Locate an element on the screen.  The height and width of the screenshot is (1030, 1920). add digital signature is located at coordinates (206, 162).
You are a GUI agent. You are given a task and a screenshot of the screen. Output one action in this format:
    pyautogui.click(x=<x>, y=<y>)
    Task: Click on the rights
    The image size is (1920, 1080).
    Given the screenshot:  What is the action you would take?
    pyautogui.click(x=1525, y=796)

--

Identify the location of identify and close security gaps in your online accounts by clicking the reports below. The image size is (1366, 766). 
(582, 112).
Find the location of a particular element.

--

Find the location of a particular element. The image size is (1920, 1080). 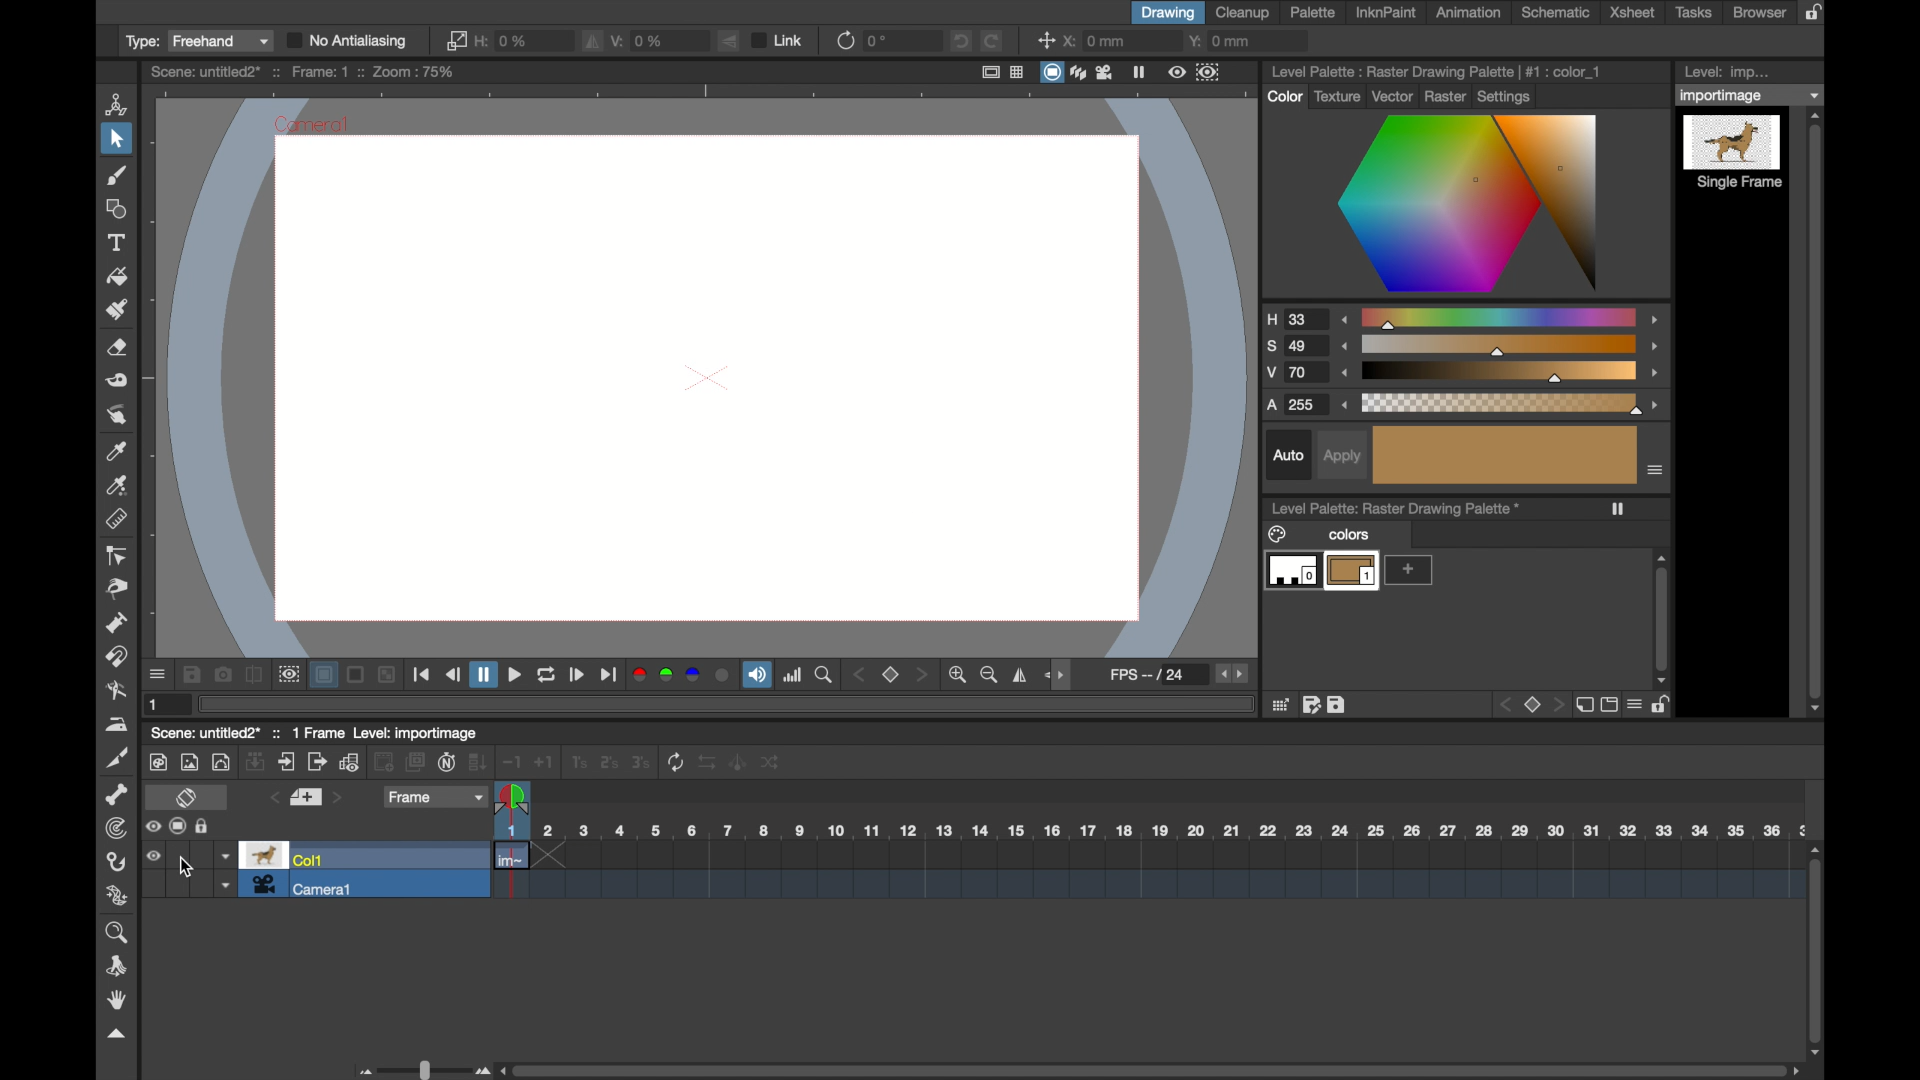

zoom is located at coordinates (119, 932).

(Set task) Rewrite the entries above from the line containing "Locate an element" through the line containing "pyautogui.click(x=1525, y=796)", changing "rights" to "permissions" and leaving everything else in those lines as it is.

(The response)
Locate an element on the screen.  The height and width of the screenshot is (1030, 1920). add digital signature is located at coordinates (206, 162).
You are a GUI agent. You are given a task and a screenshot of the screen. Output one action in this format:
    pyautogui.click(x=<x>, y=<y>)
    Task: Click on the permissions
    The image size is (1920, 1080).
    Given the screenshot:  What is the action you would take?
    pyautogui.click(x=1525, y=796)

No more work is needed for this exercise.